▶ PROVIDED RECORDS:
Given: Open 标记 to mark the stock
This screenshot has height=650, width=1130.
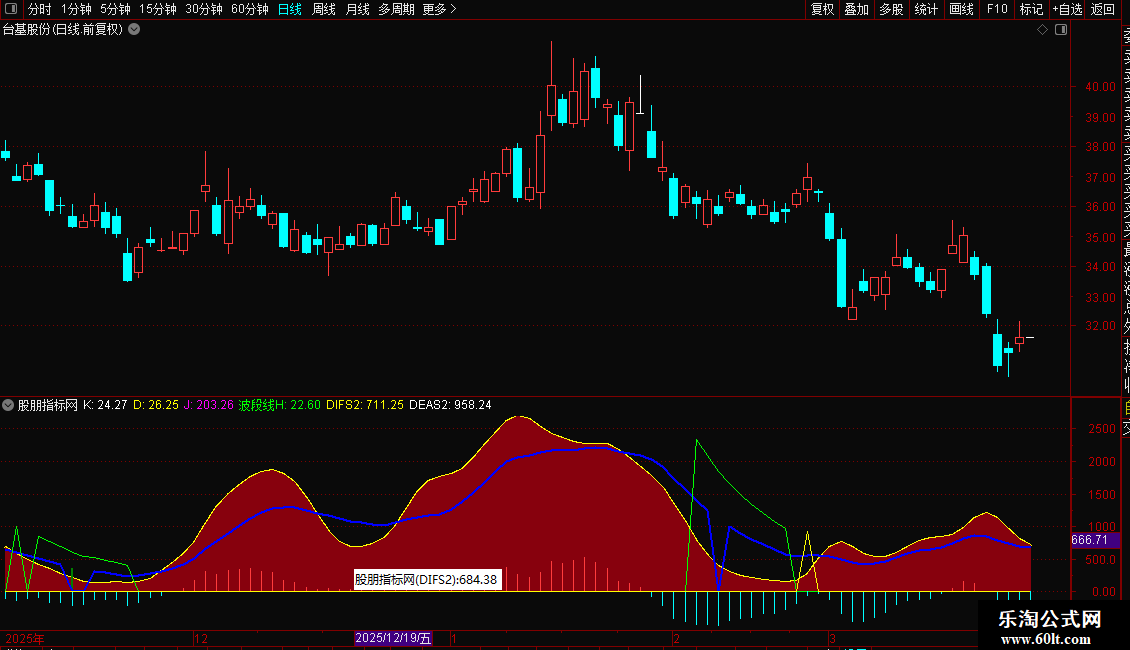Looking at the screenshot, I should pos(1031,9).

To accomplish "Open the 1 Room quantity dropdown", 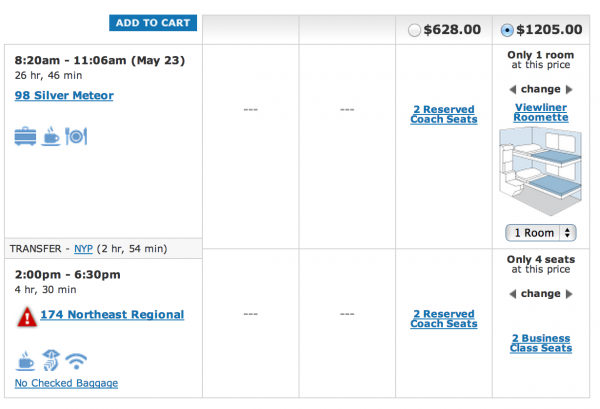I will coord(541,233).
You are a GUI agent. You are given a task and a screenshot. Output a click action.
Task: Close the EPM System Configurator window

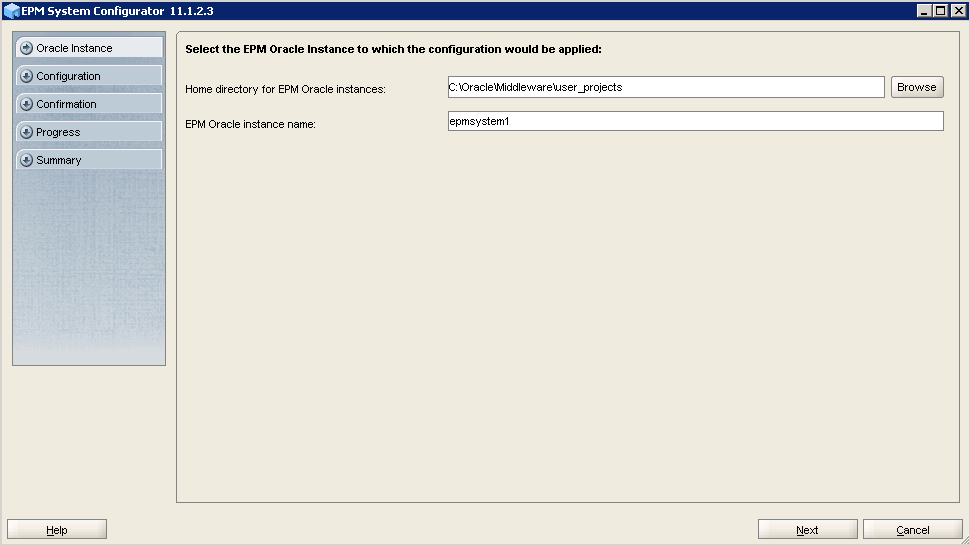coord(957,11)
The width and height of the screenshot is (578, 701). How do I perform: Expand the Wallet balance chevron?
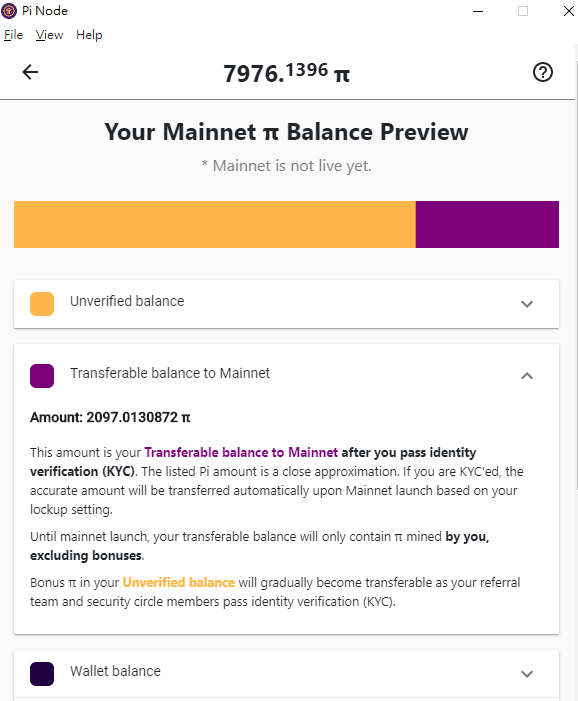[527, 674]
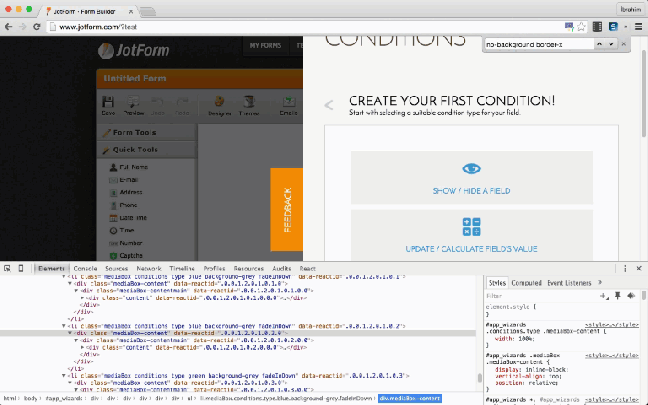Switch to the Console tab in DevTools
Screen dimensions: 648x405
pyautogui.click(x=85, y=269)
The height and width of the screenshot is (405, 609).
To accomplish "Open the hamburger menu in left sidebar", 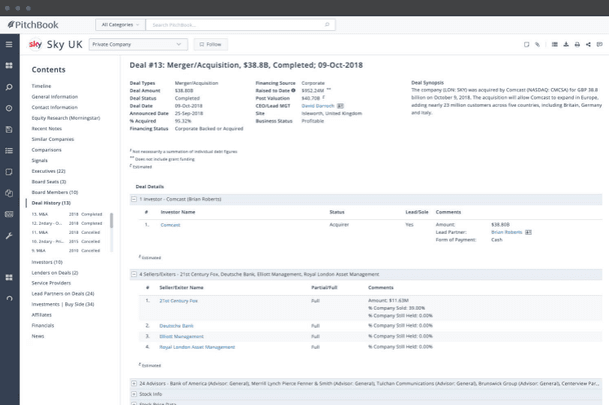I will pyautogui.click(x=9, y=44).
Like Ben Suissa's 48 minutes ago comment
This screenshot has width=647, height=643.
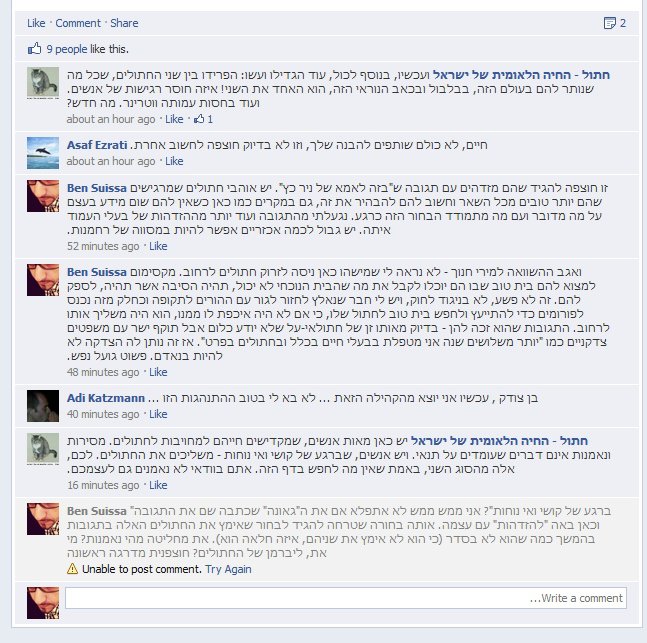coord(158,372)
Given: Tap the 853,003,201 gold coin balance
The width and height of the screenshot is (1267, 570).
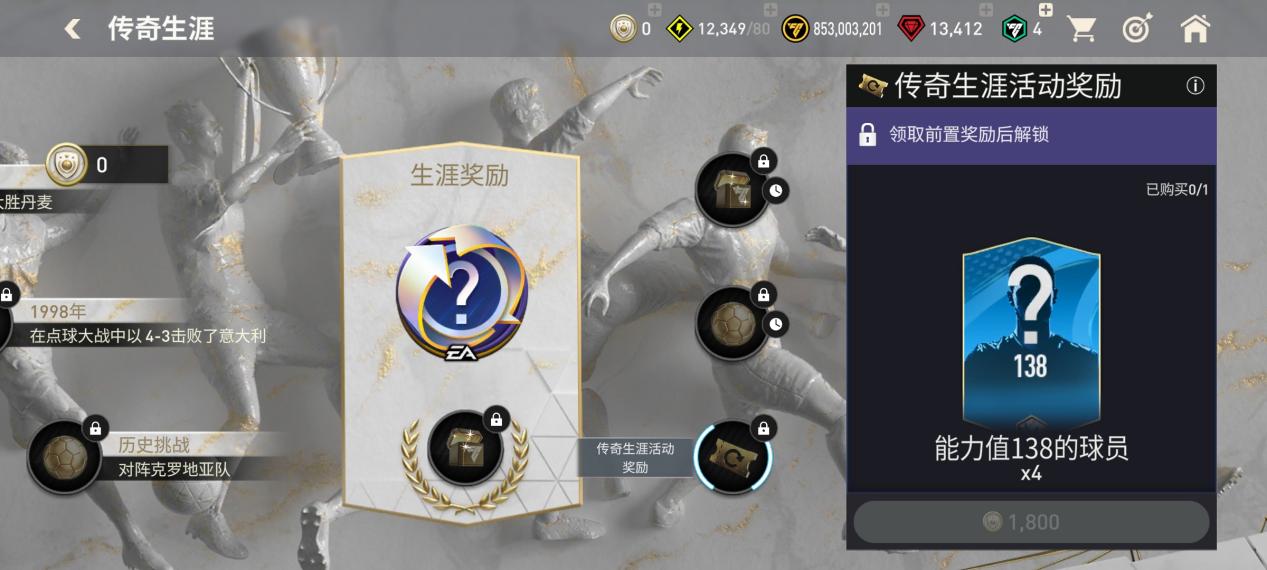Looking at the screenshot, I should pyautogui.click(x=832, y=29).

▶ WHAT THE EXERCISE ASKS: Every line from the one with "This screenshot has width=647, height=643." through the end of the records is to be reproduced exactly, and the pictures are to be left out.

▶ RESULT BELOW:
This screenshot has width=647, height=643.
coord(158,372)
Given: Tap the 853,003,201 gold coin balance
The width and height of the screenshot is (1267, 570).
Looking at the screenshot, I should pyautogui.click(x=832, y=29).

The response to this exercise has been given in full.